Selon une récente interview de Zoubir Bouhoute, expert en tourisme, le secteur hôtelier classé au Maroc est fortement concentré : seulement 7% des établissements hôteliers génèrent près de 75% des revenus de l'hébergement classé. Cette disparité souligne une crise structurelle pour les petits hôtels, qui peinent à concurrencer les grandes chaînes et les installations modernes.
La pandémie de COVID-19 a exacerbé ces défis, mais les problèmes sous-jacents sont de longue date. Les petits hôtels manquent souvent de ressources financières pour se rénover, commercialiser efficacement ou s'adapter aux nouvelles préférences des voyageurs. En conséquence, beaucoup fonctionnent avec des taux d'occupation faibles et une rentabilité en baisse.

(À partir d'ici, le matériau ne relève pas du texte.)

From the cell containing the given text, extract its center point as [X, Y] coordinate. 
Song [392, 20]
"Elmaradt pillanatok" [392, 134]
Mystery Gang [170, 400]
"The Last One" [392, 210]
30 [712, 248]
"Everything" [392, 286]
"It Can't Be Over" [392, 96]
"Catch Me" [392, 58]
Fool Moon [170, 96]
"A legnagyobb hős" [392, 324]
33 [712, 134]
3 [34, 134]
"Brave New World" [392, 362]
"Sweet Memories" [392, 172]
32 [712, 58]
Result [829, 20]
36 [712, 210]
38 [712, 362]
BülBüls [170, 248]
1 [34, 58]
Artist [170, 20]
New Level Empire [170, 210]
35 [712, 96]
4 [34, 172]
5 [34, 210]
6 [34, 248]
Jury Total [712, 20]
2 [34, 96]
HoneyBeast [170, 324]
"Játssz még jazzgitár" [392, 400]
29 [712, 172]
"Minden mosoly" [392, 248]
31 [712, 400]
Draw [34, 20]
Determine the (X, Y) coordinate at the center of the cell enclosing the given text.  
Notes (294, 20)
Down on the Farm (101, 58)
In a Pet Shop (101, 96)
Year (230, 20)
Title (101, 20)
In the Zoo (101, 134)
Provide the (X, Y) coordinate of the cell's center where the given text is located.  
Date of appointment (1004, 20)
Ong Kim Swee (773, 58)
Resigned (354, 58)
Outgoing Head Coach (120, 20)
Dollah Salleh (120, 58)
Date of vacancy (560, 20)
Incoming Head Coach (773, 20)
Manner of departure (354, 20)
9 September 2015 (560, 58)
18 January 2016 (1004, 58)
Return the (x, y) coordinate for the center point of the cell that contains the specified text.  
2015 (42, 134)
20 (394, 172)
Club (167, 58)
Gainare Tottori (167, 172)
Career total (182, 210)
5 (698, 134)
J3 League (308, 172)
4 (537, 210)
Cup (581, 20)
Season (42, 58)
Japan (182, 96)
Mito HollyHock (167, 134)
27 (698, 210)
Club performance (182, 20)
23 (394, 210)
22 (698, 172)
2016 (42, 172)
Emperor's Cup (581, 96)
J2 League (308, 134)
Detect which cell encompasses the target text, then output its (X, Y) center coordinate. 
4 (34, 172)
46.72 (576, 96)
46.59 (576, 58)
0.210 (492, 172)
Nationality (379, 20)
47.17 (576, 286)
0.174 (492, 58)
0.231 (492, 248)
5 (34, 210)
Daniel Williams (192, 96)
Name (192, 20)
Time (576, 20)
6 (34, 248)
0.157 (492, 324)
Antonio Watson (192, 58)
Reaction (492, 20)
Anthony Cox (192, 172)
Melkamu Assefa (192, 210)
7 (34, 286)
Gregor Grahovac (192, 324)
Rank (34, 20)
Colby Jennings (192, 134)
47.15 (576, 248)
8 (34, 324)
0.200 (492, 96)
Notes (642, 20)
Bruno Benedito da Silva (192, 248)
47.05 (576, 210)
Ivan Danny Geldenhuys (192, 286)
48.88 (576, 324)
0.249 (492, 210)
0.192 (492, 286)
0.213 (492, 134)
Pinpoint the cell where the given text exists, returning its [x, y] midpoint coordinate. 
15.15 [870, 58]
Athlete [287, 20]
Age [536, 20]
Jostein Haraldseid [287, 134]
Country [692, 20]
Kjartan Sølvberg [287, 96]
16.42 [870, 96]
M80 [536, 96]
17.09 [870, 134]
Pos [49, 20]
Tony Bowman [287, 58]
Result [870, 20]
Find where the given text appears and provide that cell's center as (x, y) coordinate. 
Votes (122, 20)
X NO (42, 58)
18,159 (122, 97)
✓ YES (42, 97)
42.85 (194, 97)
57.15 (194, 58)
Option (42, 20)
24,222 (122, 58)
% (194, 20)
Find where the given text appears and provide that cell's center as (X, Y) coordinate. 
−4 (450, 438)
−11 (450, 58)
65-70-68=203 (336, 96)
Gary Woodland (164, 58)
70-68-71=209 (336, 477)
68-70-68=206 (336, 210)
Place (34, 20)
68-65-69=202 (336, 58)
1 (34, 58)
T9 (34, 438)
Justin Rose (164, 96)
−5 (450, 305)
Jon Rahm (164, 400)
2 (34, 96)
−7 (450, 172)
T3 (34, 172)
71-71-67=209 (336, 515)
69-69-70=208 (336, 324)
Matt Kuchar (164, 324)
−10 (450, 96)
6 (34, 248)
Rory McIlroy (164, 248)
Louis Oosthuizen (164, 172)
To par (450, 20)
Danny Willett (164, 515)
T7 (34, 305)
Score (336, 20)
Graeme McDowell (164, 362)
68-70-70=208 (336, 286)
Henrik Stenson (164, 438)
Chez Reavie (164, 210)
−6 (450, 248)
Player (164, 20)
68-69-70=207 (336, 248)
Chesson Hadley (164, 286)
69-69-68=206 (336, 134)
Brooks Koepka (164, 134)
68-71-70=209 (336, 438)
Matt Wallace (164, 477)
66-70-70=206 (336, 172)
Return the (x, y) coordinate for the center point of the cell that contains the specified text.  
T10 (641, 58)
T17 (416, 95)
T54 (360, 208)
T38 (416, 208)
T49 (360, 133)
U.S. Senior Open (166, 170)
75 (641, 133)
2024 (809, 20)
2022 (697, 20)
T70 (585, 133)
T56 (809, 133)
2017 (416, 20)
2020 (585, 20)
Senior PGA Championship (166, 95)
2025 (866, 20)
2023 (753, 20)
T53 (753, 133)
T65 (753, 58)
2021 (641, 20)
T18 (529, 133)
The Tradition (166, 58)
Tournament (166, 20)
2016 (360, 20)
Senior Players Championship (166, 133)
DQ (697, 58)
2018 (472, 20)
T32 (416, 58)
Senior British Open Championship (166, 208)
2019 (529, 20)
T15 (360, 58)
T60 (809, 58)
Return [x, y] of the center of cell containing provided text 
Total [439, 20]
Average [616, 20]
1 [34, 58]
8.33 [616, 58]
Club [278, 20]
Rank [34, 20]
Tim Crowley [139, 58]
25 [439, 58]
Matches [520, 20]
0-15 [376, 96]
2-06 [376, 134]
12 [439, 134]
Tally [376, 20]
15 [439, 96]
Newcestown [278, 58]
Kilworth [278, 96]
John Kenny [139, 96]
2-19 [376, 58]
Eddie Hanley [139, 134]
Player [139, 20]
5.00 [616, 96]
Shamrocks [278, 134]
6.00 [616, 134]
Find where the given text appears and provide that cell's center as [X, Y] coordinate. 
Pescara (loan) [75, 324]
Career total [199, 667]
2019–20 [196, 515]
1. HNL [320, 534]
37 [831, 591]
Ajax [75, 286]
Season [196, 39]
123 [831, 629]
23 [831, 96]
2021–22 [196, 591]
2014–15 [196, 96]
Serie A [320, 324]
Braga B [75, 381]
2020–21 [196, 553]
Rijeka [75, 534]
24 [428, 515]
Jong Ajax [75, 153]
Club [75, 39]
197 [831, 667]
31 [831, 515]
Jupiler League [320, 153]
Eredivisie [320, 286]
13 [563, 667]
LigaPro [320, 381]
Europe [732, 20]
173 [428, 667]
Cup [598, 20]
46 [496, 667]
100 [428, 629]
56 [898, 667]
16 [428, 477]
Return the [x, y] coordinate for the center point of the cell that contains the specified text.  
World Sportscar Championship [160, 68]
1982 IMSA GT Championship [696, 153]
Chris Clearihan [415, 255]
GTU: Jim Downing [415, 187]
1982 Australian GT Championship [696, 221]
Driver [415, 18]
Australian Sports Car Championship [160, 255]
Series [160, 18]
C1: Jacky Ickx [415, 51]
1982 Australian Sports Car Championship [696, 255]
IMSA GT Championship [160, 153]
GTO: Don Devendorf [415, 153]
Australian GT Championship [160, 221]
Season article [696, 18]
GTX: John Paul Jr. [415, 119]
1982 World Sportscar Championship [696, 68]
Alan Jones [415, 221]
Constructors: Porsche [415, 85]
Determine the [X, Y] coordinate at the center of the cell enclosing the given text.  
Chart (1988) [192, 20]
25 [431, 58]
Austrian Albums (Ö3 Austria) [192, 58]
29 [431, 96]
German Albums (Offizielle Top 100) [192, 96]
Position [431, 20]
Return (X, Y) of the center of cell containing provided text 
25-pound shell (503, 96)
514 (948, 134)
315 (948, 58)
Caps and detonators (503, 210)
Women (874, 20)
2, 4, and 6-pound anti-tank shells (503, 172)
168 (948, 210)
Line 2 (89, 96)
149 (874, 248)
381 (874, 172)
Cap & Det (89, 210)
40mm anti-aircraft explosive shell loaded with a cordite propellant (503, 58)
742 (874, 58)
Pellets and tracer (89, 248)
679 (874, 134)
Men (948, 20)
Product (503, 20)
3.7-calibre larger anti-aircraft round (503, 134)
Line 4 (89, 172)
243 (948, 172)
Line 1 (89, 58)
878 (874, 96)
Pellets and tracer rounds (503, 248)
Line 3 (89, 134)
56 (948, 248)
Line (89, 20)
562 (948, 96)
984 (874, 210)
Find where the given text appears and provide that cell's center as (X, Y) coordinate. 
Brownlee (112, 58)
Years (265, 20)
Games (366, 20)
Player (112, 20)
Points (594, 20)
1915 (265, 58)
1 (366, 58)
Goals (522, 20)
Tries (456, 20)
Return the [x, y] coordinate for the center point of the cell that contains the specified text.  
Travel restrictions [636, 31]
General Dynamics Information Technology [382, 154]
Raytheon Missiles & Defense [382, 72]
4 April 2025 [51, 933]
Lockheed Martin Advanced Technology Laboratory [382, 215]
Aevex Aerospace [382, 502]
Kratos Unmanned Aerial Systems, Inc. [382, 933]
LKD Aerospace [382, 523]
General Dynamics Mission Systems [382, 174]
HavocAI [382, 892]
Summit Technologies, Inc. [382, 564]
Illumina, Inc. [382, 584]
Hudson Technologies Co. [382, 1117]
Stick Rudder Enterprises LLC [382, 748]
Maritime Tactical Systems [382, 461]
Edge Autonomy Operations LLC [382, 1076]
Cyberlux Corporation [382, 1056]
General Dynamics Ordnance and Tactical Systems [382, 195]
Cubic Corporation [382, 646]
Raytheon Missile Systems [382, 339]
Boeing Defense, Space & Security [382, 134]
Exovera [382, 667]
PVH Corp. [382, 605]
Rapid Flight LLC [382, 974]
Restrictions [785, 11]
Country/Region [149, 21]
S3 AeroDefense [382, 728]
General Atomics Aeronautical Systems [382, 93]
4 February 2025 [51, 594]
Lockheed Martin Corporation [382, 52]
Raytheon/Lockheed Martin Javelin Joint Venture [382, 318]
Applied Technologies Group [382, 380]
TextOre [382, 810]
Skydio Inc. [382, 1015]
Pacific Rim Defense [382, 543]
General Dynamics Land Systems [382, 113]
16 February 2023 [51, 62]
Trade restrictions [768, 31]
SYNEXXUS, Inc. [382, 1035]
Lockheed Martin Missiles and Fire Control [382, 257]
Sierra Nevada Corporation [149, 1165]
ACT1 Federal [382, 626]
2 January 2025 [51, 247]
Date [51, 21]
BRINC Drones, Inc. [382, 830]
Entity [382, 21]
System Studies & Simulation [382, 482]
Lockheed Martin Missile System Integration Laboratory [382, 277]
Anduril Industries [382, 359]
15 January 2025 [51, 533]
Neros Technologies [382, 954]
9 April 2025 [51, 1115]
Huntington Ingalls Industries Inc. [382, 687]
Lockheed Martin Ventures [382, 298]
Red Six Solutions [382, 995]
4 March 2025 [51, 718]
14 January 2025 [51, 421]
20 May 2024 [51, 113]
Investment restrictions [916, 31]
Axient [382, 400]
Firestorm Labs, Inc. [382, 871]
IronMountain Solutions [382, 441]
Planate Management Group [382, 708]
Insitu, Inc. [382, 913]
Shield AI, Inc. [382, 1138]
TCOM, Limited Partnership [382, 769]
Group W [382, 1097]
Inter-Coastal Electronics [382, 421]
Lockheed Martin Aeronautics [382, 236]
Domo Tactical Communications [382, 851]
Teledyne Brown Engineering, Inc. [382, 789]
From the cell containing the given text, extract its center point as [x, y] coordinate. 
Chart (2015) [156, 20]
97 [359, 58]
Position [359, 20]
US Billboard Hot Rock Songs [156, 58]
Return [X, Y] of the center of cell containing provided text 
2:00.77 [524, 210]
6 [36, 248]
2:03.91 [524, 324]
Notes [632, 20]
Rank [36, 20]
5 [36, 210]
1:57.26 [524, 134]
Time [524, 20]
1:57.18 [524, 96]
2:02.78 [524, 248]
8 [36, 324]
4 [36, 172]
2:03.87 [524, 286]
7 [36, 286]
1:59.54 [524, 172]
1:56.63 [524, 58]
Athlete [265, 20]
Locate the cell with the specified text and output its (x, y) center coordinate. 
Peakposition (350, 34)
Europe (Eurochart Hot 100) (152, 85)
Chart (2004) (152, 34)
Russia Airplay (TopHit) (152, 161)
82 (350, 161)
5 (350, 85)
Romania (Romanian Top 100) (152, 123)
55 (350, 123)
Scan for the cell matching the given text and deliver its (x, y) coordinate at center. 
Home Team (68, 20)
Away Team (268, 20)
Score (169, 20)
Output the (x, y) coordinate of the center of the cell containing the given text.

Bouhoute suggère que la crise n'est pas simplement conjoncturelle mais profondément enracinée dans la structure du secteur. Il appelle à un soutien gouvernemental ciblé, notamment des incitations fiscales, un accès au financement et des programmes de formation pour aider les petits hôtels à se moderniser et à améliorer leur compétitivité.
Sans ces mesures, la tendance à la concentration risque de se poursuivre, entraînant potentiellement la fermeture de petits établissements et une perte d'options d'hébergement authentiques et locales au Maroc.